Yeah, there wasn't :-(. On reflection I believe that my reason for
building it like this was partially to reduce the number of pointer
variables needed, and partially to avoid exposing the contents of the
LWLock struct type to the rest of the backend.
Robert's idea of continuing to keep the "fixed" LWLocks in an array
would solve the first problem, but I don't think there's any way to
avoid exposing the struct type if we want to embed the things into
other structs, or even just rely on array indexing.

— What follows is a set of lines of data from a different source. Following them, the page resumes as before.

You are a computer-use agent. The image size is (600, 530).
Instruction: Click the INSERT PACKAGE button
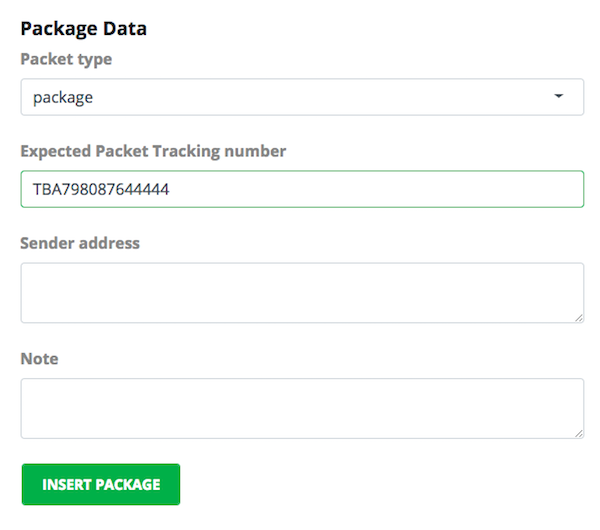pyautogui.click(x=101, y=484)
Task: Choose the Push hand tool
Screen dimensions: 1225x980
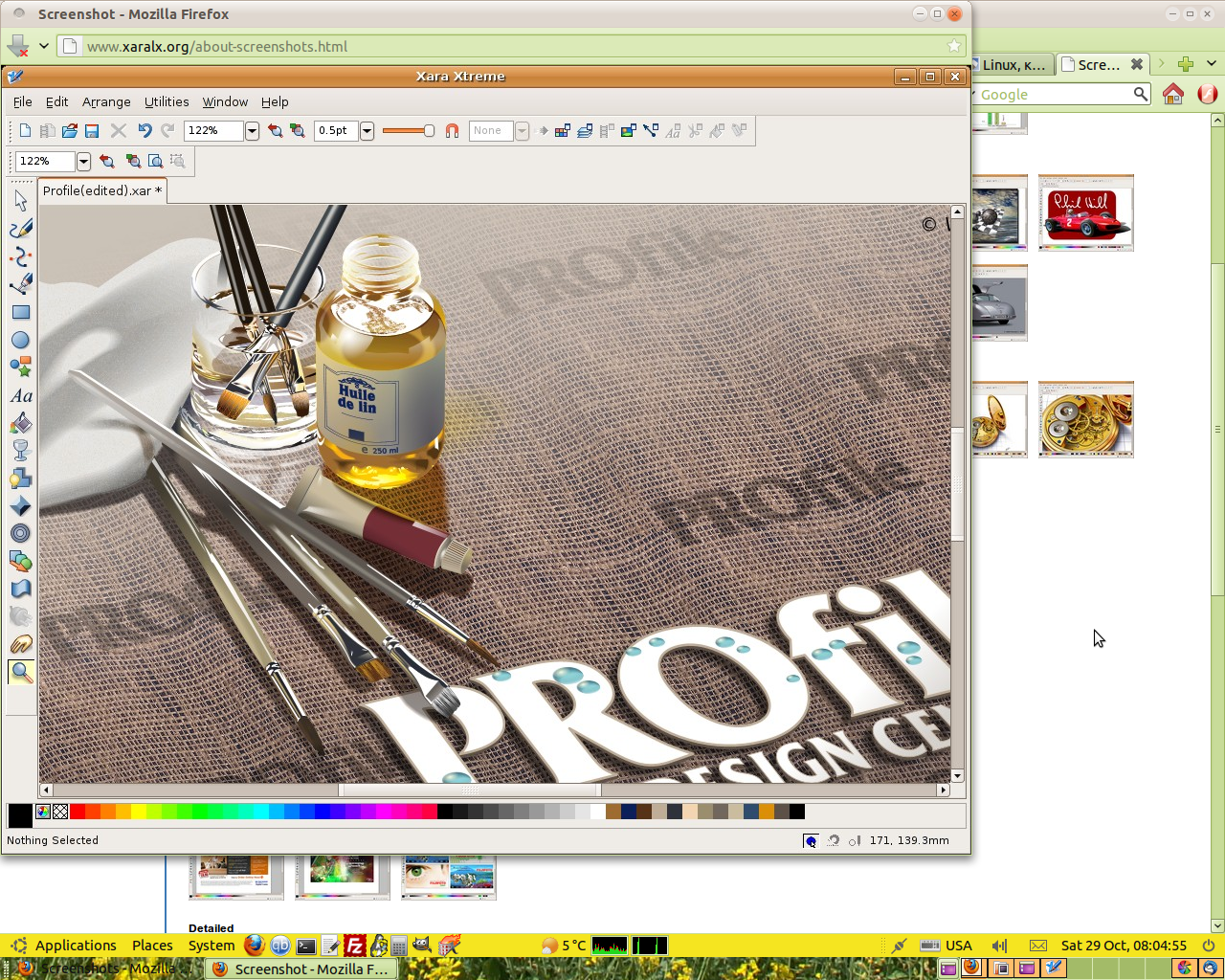Action: (x=21, y=644)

OTOH, the LWLock mechanism has been stable for long enough now that
we can probably suppose this struct is no more subject to churn than
any other widely-known one, so maybe that consideration is no longer
significant.
Another nice benefit of switching to separate allocations that we could
get rid of the horrid kluge that lwlock.h is the place that defines
NUM_BUFFER_PARTITIONS and some other constants that don't belong there.
So on the whole I'm in favor of this, as long as we can avoid any
notational churn at most call sites.
Should we get rid of RequestAddinLWLocks() and LWLockAssign(), in
favor of telling extensions to just allocate some space and do
LWLockInit() on it?
BTW, NumLWLocks() also becomes a big problem if lwlock creation
gets decentralized. This is only used by SpinlockSemas() ...
so maybe we need to use Heikki's modulo idea to get rid of the
need for that to know the number of LWLocks, independently of DSM.